Learning about Humility on my 81st Time at an Orthodox Church.

The Nave on St. Herman's Day!
St. Herman's Feast Day was yesterday and I was able to attend the Divine Liturgy. They also had Vespers the night before but my wife and I went to a prayer service at our protestant parish.  I arrived early but instead of waiting in silence, Reader John was leading us in The Hours. I was happy to see my friend Jim Martin standing in the next row and he gave me a "fist pound" as a greeting.  Jim has a special devotion to St. Herman, one of the reasons being his fascination with the beautiful State of Alaska. That is a place I would like to visit someday.

I was especially moved in the beginning of the Liturgy when Fr. Gary turned to the congregation, after some prayers, and said, "Forgive me, my brothers and sisters." There is a humility in such an action which lets me know that we are all in this together.  Fr. Gary may be an ordained priest but he understands that he is a servant.  I know there are other Christian communions who have humble servants in them but what I like about the Orthodox is they write the humility right into the liturgy.  It's hard to be a proud man when you ask an entire congregation to "forgive me" before you serve the Mysteries.
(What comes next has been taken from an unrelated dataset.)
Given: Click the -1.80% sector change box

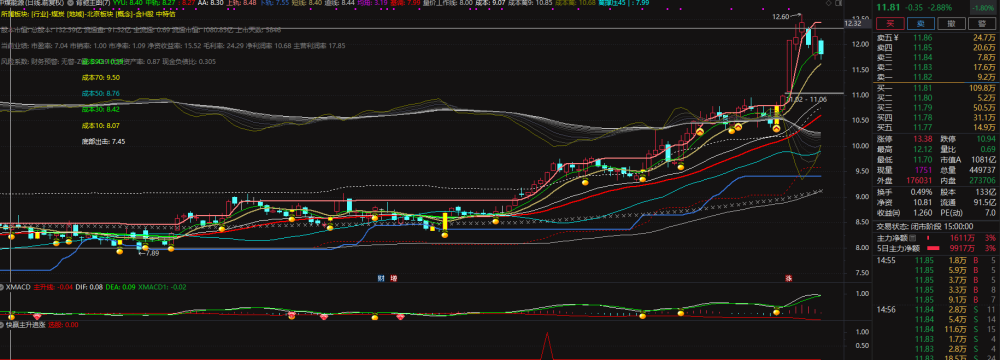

The humble theme carried right over into the homily about St. Herman. He was a humble priest, with soft, compassionate eyes who served the Alaskan people. Such men serve as examples and help put things into perspective. May we all obtain the humility of the Saints who are just mirroring the humility of Christ.

St Herman of Alaska

After the Liturgy, Jim Martin pulled me over to the Icon and said, "Take a close look." I did. He then showed me a helicopter depicted in the Icon.  "This is probably the only Icon in the world that has a helicopter in it." That is probably true. One of my friends from the parish sent me a link which tells the fascinating story of the helicopter and St. Herman.  Take a read; it's worth the time!

The fact that Americans have their own Saints, Herman being one of them, proves to me that Christianity is not a dead religion. The Holy Spirit is still active in His Church.  Not only is that encouraging, it's down right inspiring. May we all advance in humility as we become more like Christ.